━━━ Exercise materials ━━━

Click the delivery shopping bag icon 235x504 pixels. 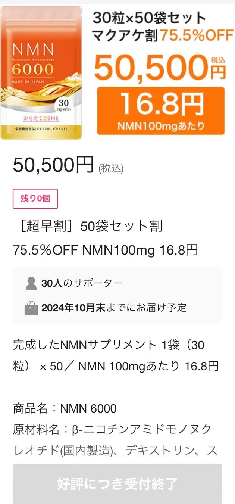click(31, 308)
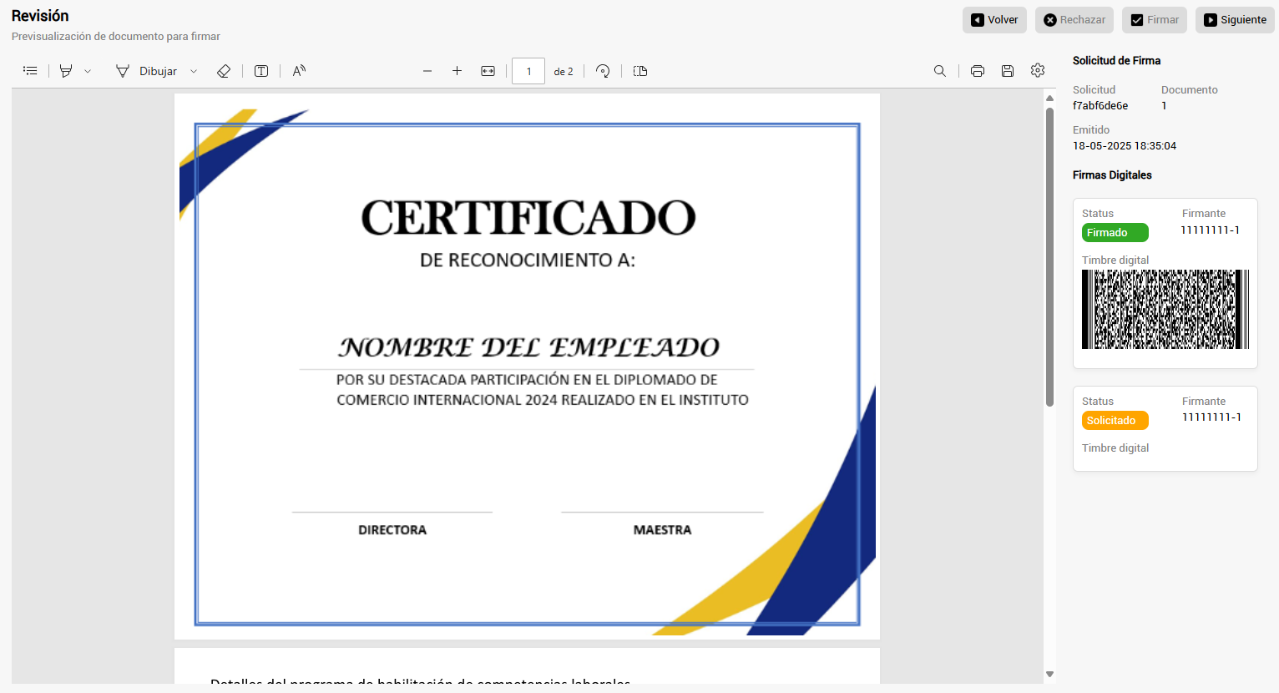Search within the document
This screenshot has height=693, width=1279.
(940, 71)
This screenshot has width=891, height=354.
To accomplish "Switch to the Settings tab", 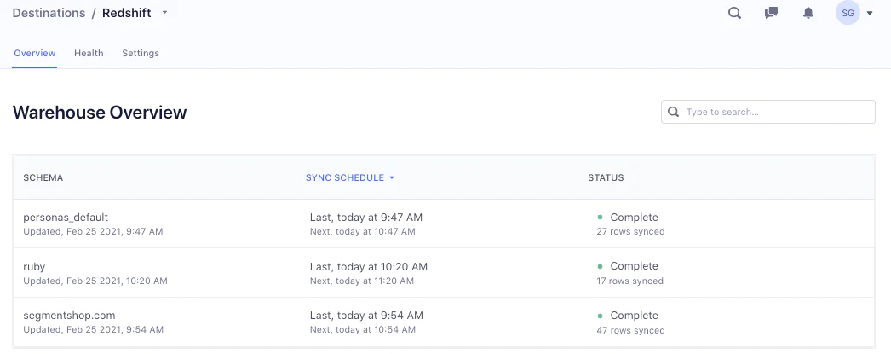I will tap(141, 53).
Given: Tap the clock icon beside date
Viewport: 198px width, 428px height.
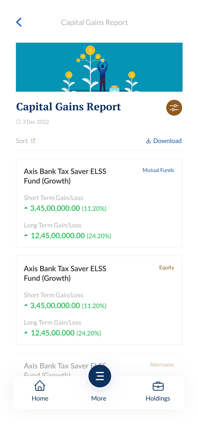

━━━

Copy exactly, and copy nothing else: the lines from the one containing "Given: Tap the clock icon beside date" through the end of the data, both ends included, with pictures left out.

Solution to this task ▸
Given: Tap the clock icon beside date
Viewport: 198px width, 428px height.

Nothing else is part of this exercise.